Records for the task:

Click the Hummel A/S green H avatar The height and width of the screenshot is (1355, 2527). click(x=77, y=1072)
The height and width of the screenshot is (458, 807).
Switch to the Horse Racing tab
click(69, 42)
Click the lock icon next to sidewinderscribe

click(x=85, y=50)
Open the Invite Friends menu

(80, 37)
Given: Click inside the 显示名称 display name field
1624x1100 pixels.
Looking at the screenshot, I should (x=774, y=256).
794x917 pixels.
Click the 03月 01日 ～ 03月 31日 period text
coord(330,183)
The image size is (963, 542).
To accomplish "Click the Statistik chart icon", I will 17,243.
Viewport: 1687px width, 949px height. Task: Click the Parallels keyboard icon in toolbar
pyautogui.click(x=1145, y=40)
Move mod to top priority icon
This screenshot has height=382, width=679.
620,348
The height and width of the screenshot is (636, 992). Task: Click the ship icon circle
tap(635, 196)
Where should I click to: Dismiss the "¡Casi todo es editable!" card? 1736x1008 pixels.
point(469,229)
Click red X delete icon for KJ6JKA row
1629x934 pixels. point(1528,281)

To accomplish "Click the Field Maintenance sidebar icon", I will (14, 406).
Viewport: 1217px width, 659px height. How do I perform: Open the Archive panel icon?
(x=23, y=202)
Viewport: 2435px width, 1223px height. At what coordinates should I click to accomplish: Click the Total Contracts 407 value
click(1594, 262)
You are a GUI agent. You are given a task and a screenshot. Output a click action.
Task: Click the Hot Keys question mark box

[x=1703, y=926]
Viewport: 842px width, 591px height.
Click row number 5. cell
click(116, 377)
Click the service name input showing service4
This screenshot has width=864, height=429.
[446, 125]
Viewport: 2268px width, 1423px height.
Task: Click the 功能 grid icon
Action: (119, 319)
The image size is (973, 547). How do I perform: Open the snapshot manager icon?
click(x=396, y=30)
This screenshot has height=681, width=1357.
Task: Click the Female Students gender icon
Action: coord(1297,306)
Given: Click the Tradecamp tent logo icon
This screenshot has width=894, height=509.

Requirement:
Write out exactly the lines from the one with "Click the lock icon next to sidewinderscribe" through the end of the records above, both ends included, and leave out all other lines.

Exercise result:
Click the lock icon next to sidewinderscribe

click(x=85, y=50)
Open the Invite Friends menu

(80, 37)
Given: Click inside the 显示名称 display name field
1624x1100 pixels.
Looking at the screenshot, I should (x=774, y=256).
794x917 pixels.
Click the 03月 01日 ～ 03月 31日 period text
coord(330,183)
The image size is (963, 542).
To accomplish "Click the Statistik chart icon", I will 17,243.
Viewport: 1687px width, 949px height. Task: Click the Parallels keyboard icon in toolbar
pyautogui.click(x=1145, y=40)
Move mod to top priority icon
This screenshot has height=382, width=679.
620,348
The height and width of the screenshot is (636, 992). Task: Click the ship icon circle
tap(635, 196)
Where should I click to: Dismiss the "¡Casi todo es editable!" card? 1736x1008 pixels.
point(469,229)
Click red X delete icon for KJ6JKA row
1629x934 pixels. point(1528,281)

To accomplish "Click the Field Maintenance sidebar icon", I will (14, 406).
Viewport: 1217px width, 659px height. How do I perform: Open the Archive panel icon?
(x=23, y=202)
Viewport: 2435px width, 1223px height. At what coordinates should I click to accomplish: Click the Total Contracts 407 value
click(1594, 262)
You are a GUI agent. You are given a task and a screenshot. Output a click action.
Task: Click the Hot Keys question mark box

[x=1703, y=926]
Viewport: 842px width, 591px height.
Click row number 5. cell
click(116, 377)
Click the service name input showing service4
This screenshot has width=864, height=429.
[446, 125]
Viewport: 2268px width, 1423px height.
Task: Click the 功能 grid icon
Action: (119, 319)
The image size is (973, 547). How do I perform: Open the snapshot manager icon?
click(x=396, y=30)
This screenshot has height=681, width=1357.
Task: Click the Female Students gender icon
Action: coord(1297,306)
Given: Click the Tradecamp tent logo icon
This screenshot has width=894, height=509.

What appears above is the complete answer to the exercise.